Brief:
Output only the lines below from the one containing "Given: Click the Aston Villa crest icon" to the one containing "Screen dimensions: 1380x698", exactly as written, both ends kept.

Dataset records:

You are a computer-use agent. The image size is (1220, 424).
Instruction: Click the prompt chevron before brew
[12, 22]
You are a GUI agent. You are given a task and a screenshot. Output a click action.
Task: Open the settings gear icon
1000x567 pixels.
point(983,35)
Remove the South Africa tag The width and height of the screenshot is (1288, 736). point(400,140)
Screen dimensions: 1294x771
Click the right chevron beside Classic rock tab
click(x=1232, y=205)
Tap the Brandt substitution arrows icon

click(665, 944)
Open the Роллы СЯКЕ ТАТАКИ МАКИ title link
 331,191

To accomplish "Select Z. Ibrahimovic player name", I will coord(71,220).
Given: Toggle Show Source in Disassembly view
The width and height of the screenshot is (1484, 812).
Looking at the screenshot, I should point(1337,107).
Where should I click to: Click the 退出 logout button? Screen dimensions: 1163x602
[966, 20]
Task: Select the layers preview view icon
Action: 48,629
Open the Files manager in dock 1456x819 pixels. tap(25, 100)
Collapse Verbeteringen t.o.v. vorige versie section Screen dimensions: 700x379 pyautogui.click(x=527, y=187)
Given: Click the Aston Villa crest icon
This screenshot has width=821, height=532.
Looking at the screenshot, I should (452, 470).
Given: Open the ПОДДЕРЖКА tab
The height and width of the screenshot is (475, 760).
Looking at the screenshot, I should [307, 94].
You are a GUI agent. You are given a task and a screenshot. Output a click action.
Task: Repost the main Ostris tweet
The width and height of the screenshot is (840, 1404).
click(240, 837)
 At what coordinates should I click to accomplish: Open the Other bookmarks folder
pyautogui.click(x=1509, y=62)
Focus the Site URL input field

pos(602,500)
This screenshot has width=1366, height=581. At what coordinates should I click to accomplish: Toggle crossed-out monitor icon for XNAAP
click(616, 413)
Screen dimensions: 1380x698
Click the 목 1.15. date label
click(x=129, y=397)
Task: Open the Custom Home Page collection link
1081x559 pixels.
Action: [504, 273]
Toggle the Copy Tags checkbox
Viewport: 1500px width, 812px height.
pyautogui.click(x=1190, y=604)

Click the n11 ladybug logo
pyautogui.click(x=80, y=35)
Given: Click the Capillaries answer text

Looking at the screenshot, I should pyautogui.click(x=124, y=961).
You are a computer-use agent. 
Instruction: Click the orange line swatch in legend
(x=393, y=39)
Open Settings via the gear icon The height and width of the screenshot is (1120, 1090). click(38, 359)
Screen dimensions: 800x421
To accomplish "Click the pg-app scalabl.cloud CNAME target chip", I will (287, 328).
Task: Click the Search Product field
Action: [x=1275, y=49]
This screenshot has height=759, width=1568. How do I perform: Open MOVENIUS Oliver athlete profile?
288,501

Task result:
Given: Click the Aston Villa crest icon
This screenshot has width=821, height=532.
Looking at the screenshot, I should (452, 470).
Given: Open the ПОДДЕРЖКА tab
The height and width of the screenshot is (475, 760).
Looking at the screenshot, I should [307, 94].
You are a GUI agent. You are given a task and a screenshot. Output a click action.
Task: Repost the main Ostris tweet
The width and height of the screenshot is (840, 1404).
click(240, 837)
 At what coordinates should I click to accomplish: Open the Other bookmarks folder
pyautogui.click(x=1509, y=62)
Focus the Site URL input field

pos(602,500)
This screenshot has width=1366, height=581. At what coordinates should I click to accomplish: Toggle crossed-out monitor icon for XNAAP
click(616, 413)
Screen dimensions: 1380x698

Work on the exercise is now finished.